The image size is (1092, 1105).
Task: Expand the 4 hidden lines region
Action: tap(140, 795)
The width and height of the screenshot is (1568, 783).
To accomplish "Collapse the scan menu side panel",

+ + + +

- Task description
Copy every line of the records above word for word.

- Written solution
The image size is (1092, 1105).
Task: Expand the 4 hidden lines region
Action: tap(140, 795)
The width and height of the screenshot is (1568, 783).
To accomplish "Collapse the scan menu side panel",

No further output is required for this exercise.